▶ [GIVEN ENTRIES]:
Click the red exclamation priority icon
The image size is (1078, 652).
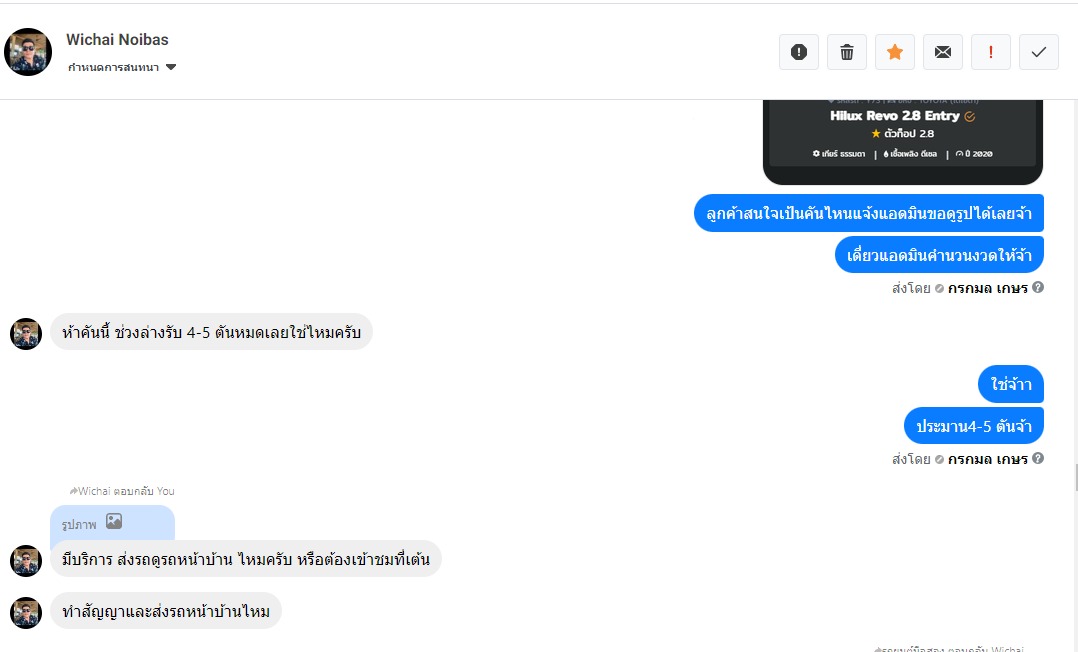(x=991, y=52)
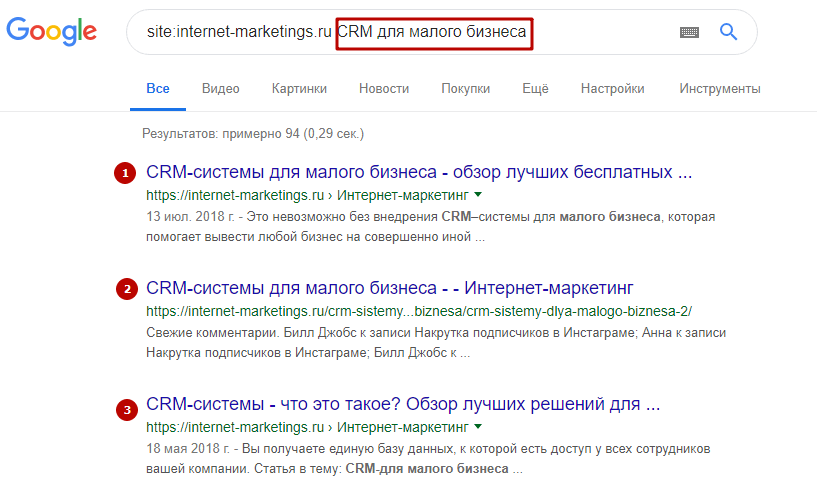Open result 'CRM-системы - что это такое?'
817x497 pixels.
(403, 406)
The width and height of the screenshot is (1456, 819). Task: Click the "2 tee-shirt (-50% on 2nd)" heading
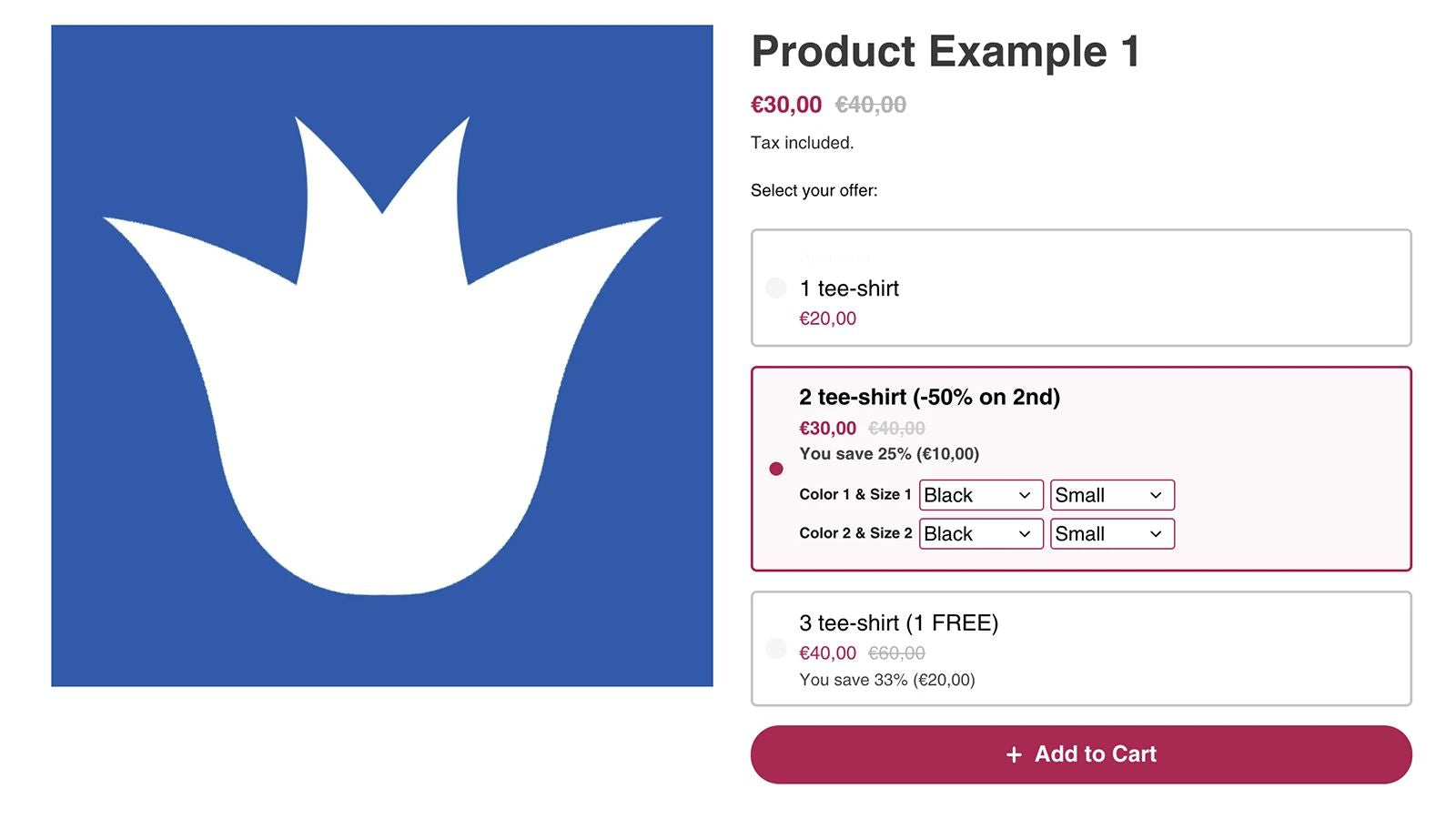929,397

▶ [REQUIRED TASK]:
Render the entire listing above as a Markdown table with two columns, No. and Entry: one row per line, numbered consecutively, with blank lines skipped. Omit the pictures from the output.

▶ [ANSWER FOR THE TASK]:
| No. | Entry |
|---|---|
| 1 | Click the red exclamation priority icon |
| 2 | The image size is (1078, 652). |
| 3 | (x=991, y=52) |
| 4 | Open result 'CRM-системы - что это такое?' |
| 5 | 817x497 pixels. |
| 6 | (403, 406) |
| 7 | The width and height of the screenshot is (1456, 819). Task: Click the "2 tee-shirt (-50% on 2nd)" heading |
| 8 | 929,397 |